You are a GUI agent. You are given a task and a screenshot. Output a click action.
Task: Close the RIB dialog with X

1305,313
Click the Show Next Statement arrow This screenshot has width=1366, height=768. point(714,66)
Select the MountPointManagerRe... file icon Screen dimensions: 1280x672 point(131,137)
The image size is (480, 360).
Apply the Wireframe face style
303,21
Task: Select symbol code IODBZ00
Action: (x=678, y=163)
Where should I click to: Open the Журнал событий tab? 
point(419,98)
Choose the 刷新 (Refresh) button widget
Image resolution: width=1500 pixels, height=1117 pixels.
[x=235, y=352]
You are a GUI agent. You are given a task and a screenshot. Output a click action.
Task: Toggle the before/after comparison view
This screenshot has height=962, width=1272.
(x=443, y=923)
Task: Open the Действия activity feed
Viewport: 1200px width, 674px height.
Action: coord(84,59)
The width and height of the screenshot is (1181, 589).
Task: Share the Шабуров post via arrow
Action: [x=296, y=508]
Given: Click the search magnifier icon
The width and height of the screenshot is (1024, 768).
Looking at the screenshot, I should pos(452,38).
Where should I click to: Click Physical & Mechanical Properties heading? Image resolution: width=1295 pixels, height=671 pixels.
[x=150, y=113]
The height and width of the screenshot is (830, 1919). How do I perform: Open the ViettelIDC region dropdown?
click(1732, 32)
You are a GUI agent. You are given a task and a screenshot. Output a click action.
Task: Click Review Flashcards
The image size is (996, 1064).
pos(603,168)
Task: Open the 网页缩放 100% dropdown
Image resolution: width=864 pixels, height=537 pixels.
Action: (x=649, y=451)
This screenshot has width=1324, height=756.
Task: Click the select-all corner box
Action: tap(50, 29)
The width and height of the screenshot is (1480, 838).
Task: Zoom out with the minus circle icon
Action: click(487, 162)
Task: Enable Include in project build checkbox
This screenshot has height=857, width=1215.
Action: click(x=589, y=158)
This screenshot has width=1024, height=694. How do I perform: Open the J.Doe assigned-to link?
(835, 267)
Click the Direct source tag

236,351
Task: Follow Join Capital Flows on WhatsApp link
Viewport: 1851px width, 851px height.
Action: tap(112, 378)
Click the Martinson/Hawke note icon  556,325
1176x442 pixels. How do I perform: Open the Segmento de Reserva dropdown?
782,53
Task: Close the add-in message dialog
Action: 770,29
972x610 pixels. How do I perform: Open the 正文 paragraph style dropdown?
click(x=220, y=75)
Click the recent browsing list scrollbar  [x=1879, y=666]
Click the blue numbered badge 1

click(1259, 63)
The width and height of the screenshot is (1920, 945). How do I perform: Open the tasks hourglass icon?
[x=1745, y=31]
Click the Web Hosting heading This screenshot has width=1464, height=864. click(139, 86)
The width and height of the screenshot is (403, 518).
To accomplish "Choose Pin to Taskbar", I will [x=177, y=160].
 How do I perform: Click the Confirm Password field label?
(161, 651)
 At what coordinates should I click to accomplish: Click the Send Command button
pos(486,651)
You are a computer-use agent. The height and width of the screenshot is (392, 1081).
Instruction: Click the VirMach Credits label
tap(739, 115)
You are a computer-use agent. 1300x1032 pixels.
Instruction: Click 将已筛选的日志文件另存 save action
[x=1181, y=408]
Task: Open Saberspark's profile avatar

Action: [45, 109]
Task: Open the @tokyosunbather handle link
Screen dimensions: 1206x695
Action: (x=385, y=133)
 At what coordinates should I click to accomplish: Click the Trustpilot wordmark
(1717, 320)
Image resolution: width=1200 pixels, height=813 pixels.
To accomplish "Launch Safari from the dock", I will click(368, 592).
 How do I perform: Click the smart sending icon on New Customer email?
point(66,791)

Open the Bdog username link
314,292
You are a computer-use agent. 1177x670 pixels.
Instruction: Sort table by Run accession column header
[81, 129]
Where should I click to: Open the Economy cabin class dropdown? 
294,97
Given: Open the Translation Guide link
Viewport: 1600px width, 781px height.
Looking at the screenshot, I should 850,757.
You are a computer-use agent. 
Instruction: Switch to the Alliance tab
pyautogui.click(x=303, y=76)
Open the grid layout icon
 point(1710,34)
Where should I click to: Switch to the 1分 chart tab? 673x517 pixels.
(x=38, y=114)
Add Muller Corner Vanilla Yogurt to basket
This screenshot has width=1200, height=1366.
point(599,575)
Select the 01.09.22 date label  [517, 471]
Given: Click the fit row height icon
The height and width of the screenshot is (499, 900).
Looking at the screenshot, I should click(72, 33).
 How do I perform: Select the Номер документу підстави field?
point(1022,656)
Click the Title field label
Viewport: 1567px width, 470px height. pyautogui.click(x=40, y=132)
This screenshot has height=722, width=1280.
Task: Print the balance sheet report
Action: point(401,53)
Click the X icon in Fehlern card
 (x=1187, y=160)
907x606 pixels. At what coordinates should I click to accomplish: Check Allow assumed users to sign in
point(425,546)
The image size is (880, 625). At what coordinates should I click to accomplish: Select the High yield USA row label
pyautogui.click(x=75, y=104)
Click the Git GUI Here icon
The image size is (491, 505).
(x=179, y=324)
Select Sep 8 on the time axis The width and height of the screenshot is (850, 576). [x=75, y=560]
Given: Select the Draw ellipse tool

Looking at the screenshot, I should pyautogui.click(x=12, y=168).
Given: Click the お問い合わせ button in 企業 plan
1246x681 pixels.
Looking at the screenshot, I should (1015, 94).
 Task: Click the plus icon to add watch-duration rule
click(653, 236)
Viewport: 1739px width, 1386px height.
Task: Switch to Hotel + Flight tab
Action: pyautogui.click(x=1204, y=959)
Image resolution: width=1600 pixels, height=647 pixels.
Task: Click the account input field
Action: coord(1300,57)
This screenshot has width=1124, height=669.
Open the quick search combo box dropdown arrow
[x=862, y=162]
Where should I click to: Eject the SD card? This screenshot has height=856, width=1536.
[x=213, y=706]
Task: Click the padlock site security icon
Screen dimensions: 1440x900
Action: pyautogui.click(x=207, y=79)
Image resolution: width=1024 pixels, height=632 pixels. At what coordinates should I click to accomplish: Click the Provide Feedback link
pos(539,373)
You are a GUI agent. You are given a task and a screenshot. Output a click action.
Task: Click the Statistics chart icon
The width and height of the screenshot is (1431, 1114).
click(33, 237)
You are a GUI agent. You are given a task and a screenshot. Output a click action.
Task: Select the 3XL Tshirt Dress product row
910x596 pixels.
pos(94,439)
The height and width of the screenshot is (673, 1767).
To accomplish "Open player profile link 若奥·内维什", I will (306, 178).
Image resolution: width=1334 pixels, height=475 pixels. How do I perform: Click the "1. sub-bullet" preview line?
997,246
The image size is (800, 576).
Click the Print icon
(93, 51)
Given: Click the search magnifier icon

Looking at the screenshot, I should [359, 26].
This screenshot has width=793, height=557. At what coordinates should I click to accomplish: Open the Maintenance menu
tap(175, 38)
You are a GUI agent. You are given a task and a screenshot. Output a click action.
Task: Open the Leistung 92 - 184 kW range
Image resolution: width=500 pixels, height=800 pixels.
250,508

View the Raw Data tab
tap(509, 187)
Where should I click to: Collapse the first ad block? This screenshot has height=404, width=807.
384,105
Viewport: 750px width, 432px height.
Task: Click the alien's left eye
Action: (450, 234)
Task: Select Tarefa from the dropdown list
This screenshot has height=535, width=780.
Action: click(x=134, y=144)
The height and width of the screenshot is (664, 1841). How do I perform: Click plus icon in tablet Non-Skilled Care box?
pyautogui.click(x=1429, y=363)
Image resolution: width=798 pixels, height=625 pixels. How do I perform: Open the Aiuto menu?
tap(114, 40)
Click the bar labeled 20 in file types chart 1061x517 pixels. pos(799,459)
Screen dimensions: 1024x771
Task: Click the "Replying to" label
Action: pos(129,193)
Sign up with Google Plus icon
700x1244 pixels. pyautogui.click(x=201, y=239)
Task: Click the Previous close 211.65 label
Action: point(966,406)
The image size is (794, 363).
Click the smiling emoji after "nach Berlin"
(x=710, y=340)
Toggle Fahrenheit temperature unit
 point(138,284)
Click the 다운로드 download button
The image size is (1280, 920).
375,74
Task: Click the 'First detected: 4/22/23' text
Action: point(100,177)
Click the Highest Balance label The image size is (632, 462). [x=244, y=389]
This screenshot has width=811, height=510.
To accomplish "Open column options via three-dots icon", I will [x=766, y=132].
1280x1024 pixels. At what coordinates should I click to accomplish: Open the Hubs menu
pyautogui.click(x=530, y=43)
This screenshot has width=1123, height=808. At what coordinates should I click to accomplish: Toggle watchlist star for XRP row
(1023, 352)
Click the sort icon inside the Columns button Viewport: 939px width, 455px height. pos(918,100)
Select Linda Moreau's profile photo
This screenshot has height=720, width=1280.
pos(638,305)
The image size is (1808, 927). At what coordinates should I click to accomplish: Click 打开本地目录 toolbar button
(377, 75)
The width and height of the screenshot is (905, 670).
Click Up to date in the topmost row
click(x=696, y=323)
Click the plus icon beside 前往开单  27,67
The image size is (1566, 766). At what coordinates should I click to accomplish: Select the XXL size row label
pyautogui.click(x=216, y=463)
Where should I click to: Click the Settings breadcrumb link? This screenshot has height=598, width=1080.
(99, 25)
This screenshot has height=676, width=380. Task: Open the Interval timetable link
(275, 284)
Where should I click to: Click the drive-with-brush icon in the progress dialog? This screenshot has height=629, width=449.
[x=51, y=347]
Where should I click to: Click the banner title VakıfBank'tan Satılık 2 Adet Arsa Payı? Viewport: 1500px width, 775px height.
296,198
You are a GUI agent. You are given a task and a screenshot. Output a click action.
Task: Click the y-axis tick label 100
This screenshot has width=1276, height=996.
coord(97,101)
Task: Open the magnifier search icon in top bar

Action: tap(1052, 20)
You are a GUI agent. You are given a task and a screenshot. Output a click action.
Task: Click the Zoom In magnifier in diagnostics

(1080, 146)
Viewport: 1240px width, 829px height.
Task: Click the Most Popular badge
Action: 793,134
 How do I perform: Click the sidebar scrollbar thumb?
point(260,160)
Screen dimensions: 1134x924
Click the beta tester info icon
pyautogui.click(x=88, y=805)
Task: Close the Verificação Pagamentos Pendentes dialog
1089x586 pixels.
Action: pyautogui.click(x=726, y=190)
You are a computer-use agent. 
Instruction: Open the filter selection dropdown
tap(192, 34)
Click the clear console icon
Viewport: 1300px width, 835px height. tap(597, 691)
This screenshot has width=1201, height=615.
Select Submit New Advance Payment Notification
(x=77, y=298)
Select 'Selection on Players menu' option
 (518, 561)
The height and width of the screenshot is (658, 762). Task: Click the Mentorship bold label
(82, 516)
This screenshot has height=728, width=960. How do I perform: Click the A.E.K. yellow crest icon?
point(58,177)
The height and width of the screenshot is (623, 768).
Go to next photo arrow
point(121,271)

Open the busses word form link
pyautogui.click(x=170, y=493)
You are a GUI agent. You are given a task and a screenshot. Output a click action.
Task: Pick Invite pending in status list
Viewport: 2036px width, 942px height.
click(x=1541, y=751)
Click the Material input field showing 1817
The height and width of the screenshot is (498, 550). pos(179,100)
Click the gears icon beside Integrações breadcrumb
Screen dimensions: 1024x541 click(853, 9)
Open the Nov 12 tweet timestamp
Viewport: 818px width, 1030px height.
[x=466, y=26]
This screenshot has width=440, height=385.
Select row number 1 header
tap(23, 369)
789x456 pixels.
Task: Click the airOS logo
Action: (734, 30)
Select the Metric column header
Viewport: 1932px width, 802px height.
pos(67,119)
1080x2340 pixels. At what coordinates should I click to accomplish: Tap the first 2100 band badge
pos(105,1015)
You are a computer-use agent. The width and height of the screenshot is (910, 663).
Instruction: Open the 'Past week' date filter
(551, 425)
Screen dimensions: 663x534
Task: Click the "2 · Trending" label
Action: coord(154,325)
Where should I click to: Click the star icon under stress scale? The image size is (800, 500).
::::::::::
* _Work instructions_: Give back every line from the beginning of the records through the line holding "Click the Show", exactly as it reads, and leave out the rest.

* _Written answer_:
You are a GUI agent. You are given a task and a screenshot. Output a click action.
Task: Close the RIB dialog with X

1305,313
Click the Show Next Statement arrow This screenshot has width=1366, height=768. point(714,66)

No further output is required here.